> [What to produce] Give back every line of the records below unchanged, in the same order.

# # # # # # #

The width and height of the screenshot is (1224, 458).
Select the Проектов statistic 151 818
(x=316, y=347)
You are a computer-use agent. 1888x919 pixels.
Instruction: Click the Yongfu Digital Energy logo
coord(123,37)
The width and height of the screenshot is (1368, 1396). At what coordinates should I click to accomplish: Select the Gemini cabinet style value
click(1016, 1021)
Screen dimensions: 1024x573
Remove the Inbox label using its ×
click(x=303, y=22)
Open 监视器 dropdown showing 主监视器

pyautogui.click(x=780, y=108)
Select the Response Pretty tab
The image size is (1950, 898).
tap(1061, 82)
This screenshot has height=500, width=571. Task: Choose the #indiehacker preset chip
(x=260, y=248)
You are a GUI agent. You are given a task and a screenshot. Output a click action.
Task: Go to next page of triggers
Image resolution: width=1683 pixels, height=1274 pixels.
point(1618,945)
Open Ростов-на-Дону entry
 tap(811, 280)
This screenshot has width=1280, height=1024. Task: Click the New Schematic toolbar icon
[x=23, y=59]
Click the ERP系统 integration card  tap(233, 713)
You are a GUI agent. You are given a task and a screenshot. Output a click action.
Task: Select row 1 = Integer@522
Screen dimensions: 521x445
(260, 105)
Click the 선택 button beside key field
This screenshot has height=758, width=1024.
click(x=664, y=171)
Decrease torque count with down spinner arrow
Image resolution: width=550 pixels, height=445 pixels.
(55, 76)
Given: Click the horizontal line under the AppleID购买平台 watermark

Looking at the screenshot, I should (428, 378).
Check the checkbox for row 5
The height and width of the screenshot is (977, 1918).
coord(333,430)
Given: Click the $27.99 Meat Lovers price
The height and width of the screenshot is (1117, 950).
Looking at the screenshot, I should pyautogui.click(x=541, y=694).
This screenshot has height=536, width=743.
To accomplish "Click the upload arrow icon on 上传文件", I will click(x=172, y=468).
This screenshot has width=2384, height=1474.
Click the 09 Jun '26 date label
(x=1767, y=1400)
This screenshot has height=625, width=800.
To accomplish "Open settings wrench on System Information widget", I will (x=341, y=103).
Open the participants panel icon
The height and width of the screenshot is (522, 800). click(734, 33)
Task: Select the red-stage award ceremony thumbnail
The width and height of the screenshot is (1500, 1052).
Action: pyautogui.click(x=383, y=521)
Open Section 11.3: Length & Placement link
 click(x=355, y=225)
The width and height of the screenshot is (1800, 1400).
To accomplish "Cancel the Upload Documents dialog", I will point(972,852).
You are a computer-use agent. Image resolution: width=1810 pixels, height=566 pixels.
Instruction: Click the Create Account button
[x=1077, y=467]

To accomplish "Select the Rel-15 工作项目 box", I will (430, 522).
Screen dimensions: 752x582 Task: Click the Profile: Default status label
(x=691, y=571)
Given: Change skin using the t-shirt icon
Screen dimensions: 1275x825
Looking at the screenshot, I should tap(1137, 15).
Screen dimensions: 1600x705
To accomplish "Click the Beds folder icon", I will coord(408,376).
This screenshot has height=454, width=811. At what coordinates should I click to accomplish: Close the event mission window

# # # # # # #

> [Complete output]
The width and height of the screenshot is (1224, 458).
Select the Проектов statistic 151 818
(x=316, y=347)
You are a computer-use agent. 1888x919 pixels.
Instruction: Click the Yongfu Digital Energy logo
coord(123,37)
The width and height of the screenshot is (1368, 1396). At what coordinates should I click to accomplish: Select the Gemini cabinet style value
click(1016, 1021)
Screen dimensions: 1024x573
Remove the Inbox label using its ×
click(x=303, y=22)
Open 监视器 dropdown showing 主监视器

pyautogui.click(x=780, y=108)
Select the Response Pretty tab
The image size is (1950, 898).
tap(1061, 82)
This screenshot has height=500, width=571. Task: Choose the #indiehacker preset chip
(x=260, y=248)
You are a GUI agent. You are given a task and a screenshot. Output a click action.
Task: Go to next page of triggers
Image resolution: width=1683 pixels, height=1274 pixels.
point(1618,945)
Open Ростов-на-Дону entry
 tap(811, 280)
This screenshot has width=1280, height=1024. Task: Click the New Schematic toolbar icon
[x=23, y=59]
Click the ERP系统 integration card  tap(233, 713)
You are a GUI agent. You are given a task and a screenshot. Output a click action.
Task: Select row 1 = Integer@522
Screen dimensions: 521x445
(260, 105)
Click the 선택 button beside key field
This screenshot has height=758, width=1024.
click(x=664, y=171)
Decrease torque count with down spinner arrow
Image resolution: width=550 pixels, height=445 pixels.
(55, 76)
Given: Click the horizontal line under the AppleID购买平台 watermark

Looking at the screenshot, I should (428, 378).
Check the checkbox for row 5
The height and width of the screenshot is (977, 1918).
coord(333,430)
Given: Click the $27.99 Meat Lovers price
The height and width of the screenshot is (1117, 950).
Looking at the screenshot, I should pyautogui.click(x=541, y=694).
This screenshot has height=536, width=743.
To accomplish "Click the upload arrow icon on 上传文件", I will click(x=172, y=468).
This screenshot has width=2384, height=1474.
Click the 09 Jun '26 date label
(x=1767, y=1400)
This screenshot has height=625, width=800.
To accomplish "Open settings wrench on System Information widget", I will (x=341, y=103).
Open the participants panel icon
The height and width of the screenshot is (522, 800). click(734, 33)
Task: Select the red-stage award ceremony thumbnail
The width and height of the screenshot is (1500, 1052).
Action: pyautogui.click(x=383, y=521)
Open Section 11.3: Length & Placement link
 click(x=355, y=225)
The width and height of the screenshot is (1800, 1400).
To accomplish "Cancel the Upload Documents dialog", I will point(972,852).
You are a computer-use agent. Image resolution: width=1810 pixels, height=566 pixels.
Instruction: Click the Create Account button
[x=1077, y=467]

To accomplish "Select the Rel-15 工作项目 box", I will (430, 522).
Screen dimensions: 752x582 Task: Click the Profile: Default status label
(x=691, y=571)
Given: Change skin using the t-shirt icon
Screen dimensions: 1275x825
Looking at the screenshot, I should tap(1137, 15).
Screen dimensions: 1600x705
To accomplish "Click the Beds folder icon", I will coord(408,376).
This screenshot has height=454, width=811. At what coordinates should I click to accomplish: Close the event mission window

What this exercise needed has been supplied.